SHORT EXERCISE 1: In the Series B Stock excerpt, at what base rate may a holder convert shares of Series B Stock into Common Stock?
SHORT EXERCISE 2: Echo the Series B Stock excerpt word for word from "For purposes of" up to and including "Series B Stock.".

SELECTED EXCERPT:
▶

For purposes of the voting rights set forth in this subsection 3(a), each share of Series B Stock shall have [ ] votes.   Notwithstanding the foregoing, if the holders of shares of Series B Stock are entitled to vote as a separate class with respect to any matter, each share of Series B Stock shall, for purpose of such vote, be entitled to one vote on such matter.

(b)        In addition to any right to a class vote provided by law, the holders of shares of Series B Stock shall be entitled to a class vote in the event of any amendment to the Company's certificate of incorporation that creates a new class of shares equal or senior to the Series B Stock or changes an existing class of shares into a class equal or senior to the Series B Stock.

4.                  Liquidation, Dissolution and Winding Up.  Upon the liquidation, dissolution or winding up of the Company, the holders of shares of Series B Stock shall have the rights set forth in subsection 2 of the "EIGHTH" section of this Certificate of Incorporation.

5.                  Conversion.

(a)                The holder of shares of Series B Stock shall have the right, at its option, to convert one or more of such shares into fully paid and nonassessable shares of Common Stock of the Company at any time and from time to time after the date of issuance, at the rate of one share of Common Stock for each one share of Series B Stock or at the rate that results from the making of any adjustment specified in paragraph (e) hereof (the number of shares of Common Stock issuable at any time, giving effect to all prior adjustments pursuant to paragraph (e) hereof, if any, in exchange for one share of Series B Stock being hereinafter called the "Series B Stock Conversion Rate").

◀

PROVIDED DATA:
▶

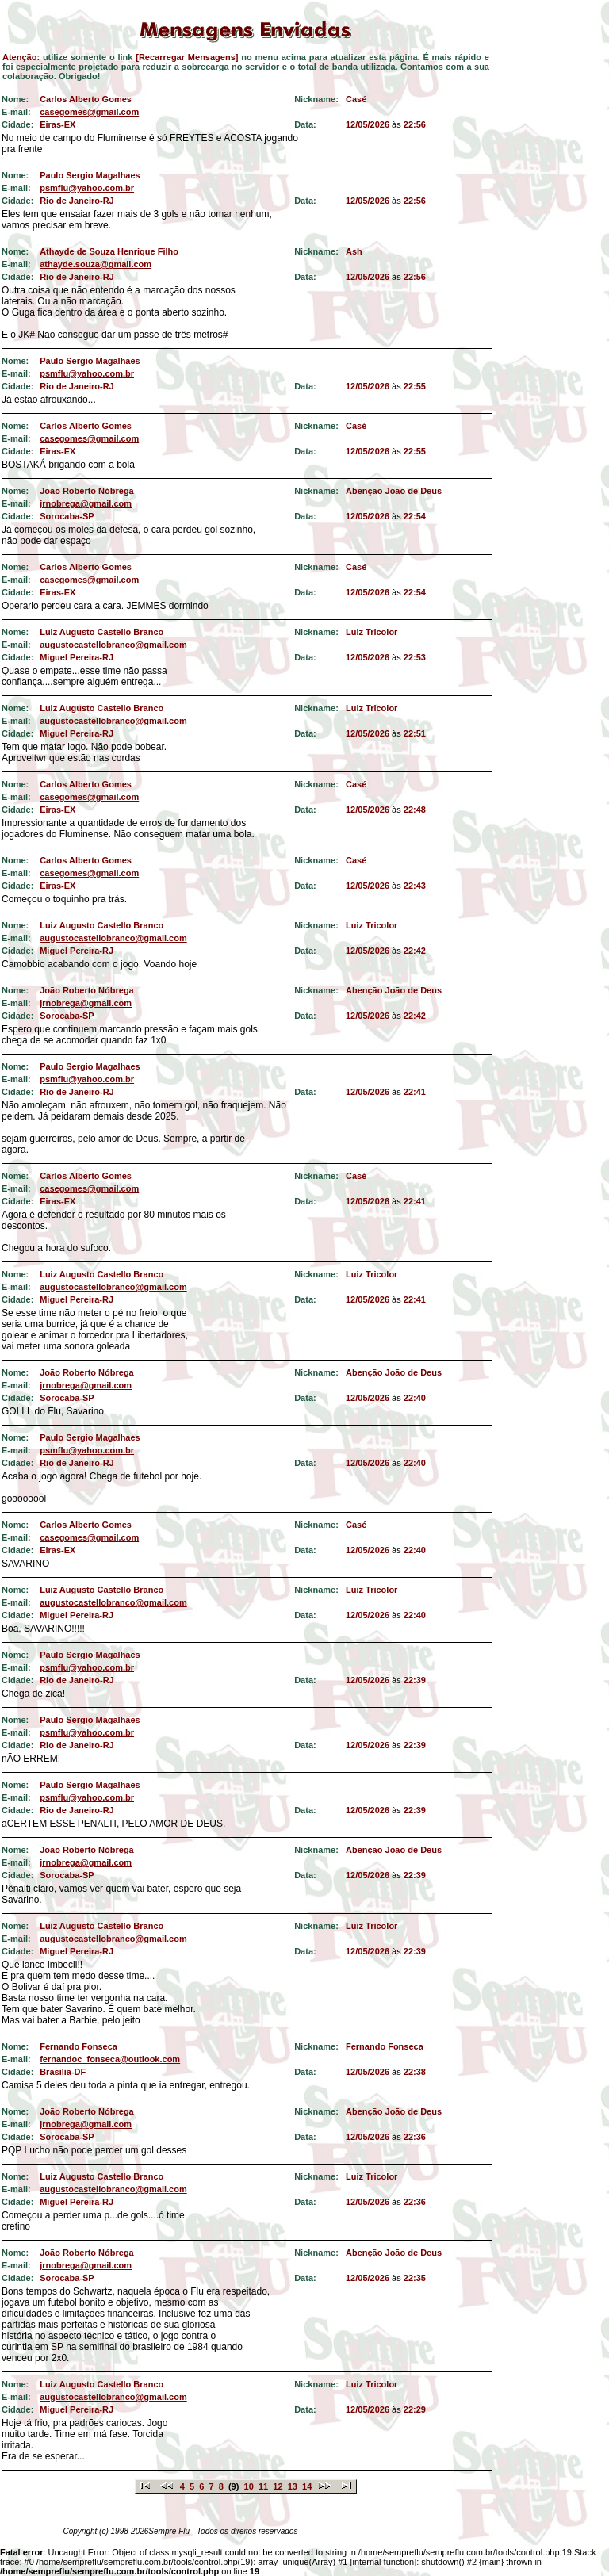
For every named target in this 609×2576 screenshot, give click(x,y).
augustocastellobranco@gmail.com (113, 644)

◀

TASK RESULT 1: One share of Common Stock for each one share of Series B Stock.

TASK RESULT 2:
For purposes of the voting rights set forth in this subsection 3(a), each share of Series B Stock shall have [ ] votes.   Notwithstanding the foregoing, if the holders of shares of Series B Stock are entitled to vote as a separate class with respect to any matter, each share of Series B Stock shall, for purpose of such vote, be entitled to one vote on such matter.

(b)        In addition to any right to a class vote provided by law, the holders of shares of Series B Stock shall be entitled to a class vote in the event of any amendment to the Company's certificate of incorporation that creates a new class of shares equal or senior to the Series B Stock or changes an existing class of shares into a class equal or senior to the Series B Stock.